2. Right to Inspect and Copy. You have the right to inspect and copy your health information, with limited exceptions.
To access your medical information, you must submit a written request detailing what information you want access to, whether
you want to inspect it or get a copy of it, and if you want a copy, your preferred form and format. We will provide copies in your
requested form and format if it is readily producible, or we will provide you with an alternative format you find acceptable, or if
we can’t agree and we maintain the record in an electronic format, your choice of a readable electronic or hardcopy format. We
will also send a copy to any other person you designate in writing. We will charge a reasonable fee which covers our costs for
labor, supplies, postage, and if requested and agreed to in advance, the cost of preparing an explanation or summary, as
allowed by federal and California law. We may deny your request under limited circumstances. If we deny your request to
access your child’s records or the records of an incapacitated adult you are representing because we believe allowing access
would be reasonably likely to cause substantial harm to the patient, you will have a right to appeal our decision. If we deny your
request to access your psychotherapy notes, you will have the right to have them transferred to another mental health
professional.
3. Right to Amend or Supplement. You have a right to request that we amend your health information that you believe is
incorrect or incomplete. You must make a request to amend in writing, and include the reasons you believe the information
is inaccurate or incomplete. We are not required to change your health information, and will provide you with information about
this medical practice’s denial and how you can disagree with the denial. We may deny your request if we do not have the
information, if we did not create the information (unless the person or entity that created the information is no longer avail- able
to make the amendment), if you would not be permitted to inspect or copy the information at issue, or if the information
is accurate and complete as is. If we deny your request, you may submit a written statement of your disagreement with that
decision, and we may, in turn, prepare a written rebuttal. You also have the right to request that we add to your record a
statement of up to 250 words concerning anything in the record you believe to be incomplete or incorrect. All information
related to any request to amend or supplement will be maintained and disclosed in conjunction with any subsequent disclosure
of the disputed information.
4. Right to an Accounting of Disclosures.

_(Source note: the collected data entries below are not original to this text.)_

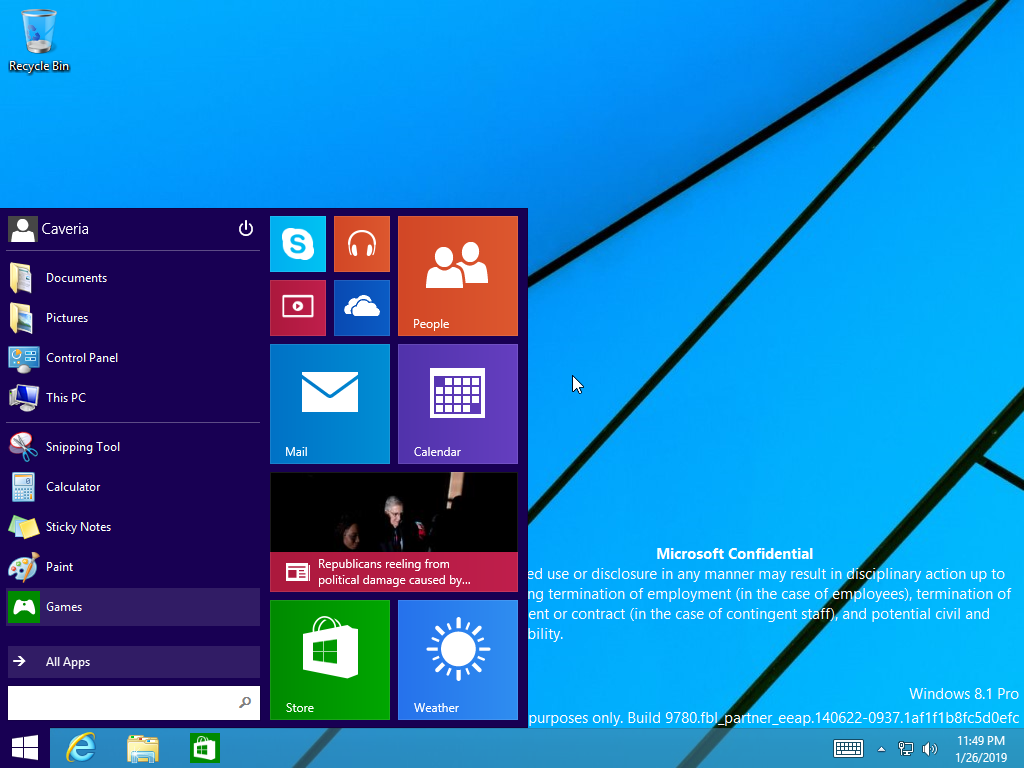This screenshot has height=768, width=1024.
Task: Select Snipping Tool from Start menu
Action: [82, 447]
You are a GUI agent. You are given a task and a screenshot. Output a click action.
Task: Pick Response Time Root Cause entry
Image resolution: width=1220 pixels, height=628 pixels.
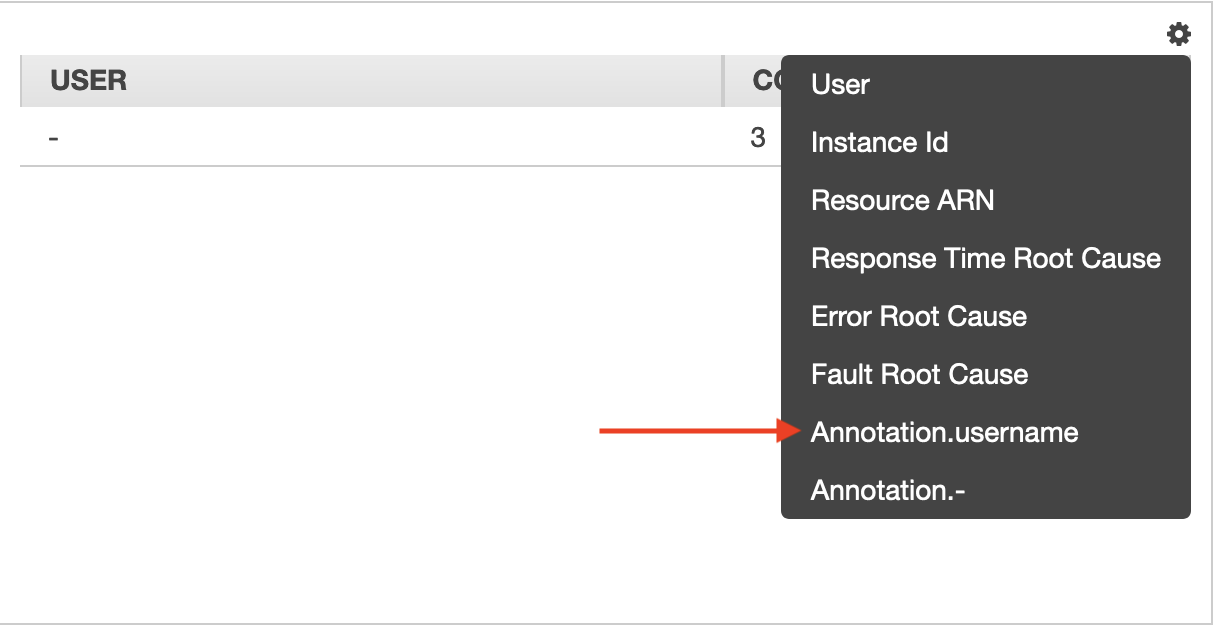986,259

You have a right to receive an accounting of disclosures of your health information
made by this medical practice, except that this medical practice does not have to account for the disclosures provided to you
or pursuant to your written authorization, or as described in paragraphs 1 (treatment), 2 (payment), 3 (health care operations) 6 (notification and communication with family) and 18 (specialized government functions) of Section A of this Notice of Privacy
Practices or disclosures for purposes of research or public health which exclude direct patient identifiers, or which are incident
to a use or disclosure otherwise permitted or authorized by law, or the disclosures to a health oversight agency or law
enforcement official to the extent this medical practice has received notice from that agency or official that providing this
accounting would be reasonably likely to impede their activities.
5. You have a right to notice of our legal duties and privacy practices with respect to your health information, including a right
to a paper copy of this Notice of Privacy Practices, even if you have previously requested its receipt by e-mail. If you would
like to have a more detailed explanation of these rights or if you would like to exercise one or more of these rights, contact our
Privacy Officer listed at the top of this Notice of Privacy Practices.